U.S. getting tougher with Israel over settlements

May 10, 2016

The United States will endorse a tougher tone with Israel in an upcoming international report that takes Tel Aviv to task over settlements, demolitions and property seizures on land the Palestinians claim for a future state, diplomats told The Associated Press.

The U.S. and its fellow Mideast mediators also will chastise Palestinian leaders for failing to rein in anti-Israeli violence. But the diplomats involved in drafting the document said its primary focus will be a surge of construction in settlers housing in the West Bank and east al-Quds (Jerusalem).

The U.S. approval of the harsh language marks a subtle shift. Washington has traditionally tempered statements by the so-called “Quartet” of mediators with careful diplomatic language, but the diplomats said the U.S. in this case will align itself closer to the positions of the European Union, Russia and the United Nations, who emphasize Israel's role in the Mideast impasse.

The report's release is sure to infuriate Israel, where officials are already bracing for expected criticism. And on the other side, although the mediators will endorse some long-standing Palestinian complaints, the Palestinians are likely to complain the report does not go far enough.

Diplomats acknowledge the report, which could come out in late May or June, will be largely symbolic, requiring no action. It could be unveiled at the UN and possibly sent to the Security Council for an endorsement, according to the diplomats, who included three U.S. officials.

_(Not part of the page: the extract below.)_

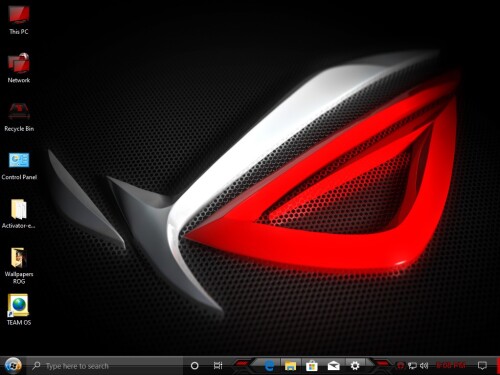This screenshot has height=375, width=500.
Task: Select the TEAM OS shortcut
Action: click(x=19, y=310)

They all demanded anonymity because they weren't authorized to discuss the unfinished work publicly.

The diplomats said the report is intended to highlight obstacles to a two-state peace agreement — the stated goal of both Israeli and Palestinian leaders — and offer recommendations for restarting negotiations in a process that is stalled.

Another diplomat said Israel will be put “on notice” that its appropriation of land isn't going unnoticed.

The document won't look only at east al-Quds activity and West Bank settlement construction, but also at a “problematic trend” of legalizing smaller so-called outposts, the officials said. In addition, it will criticize Israel for a growing backlog of housing block approvals.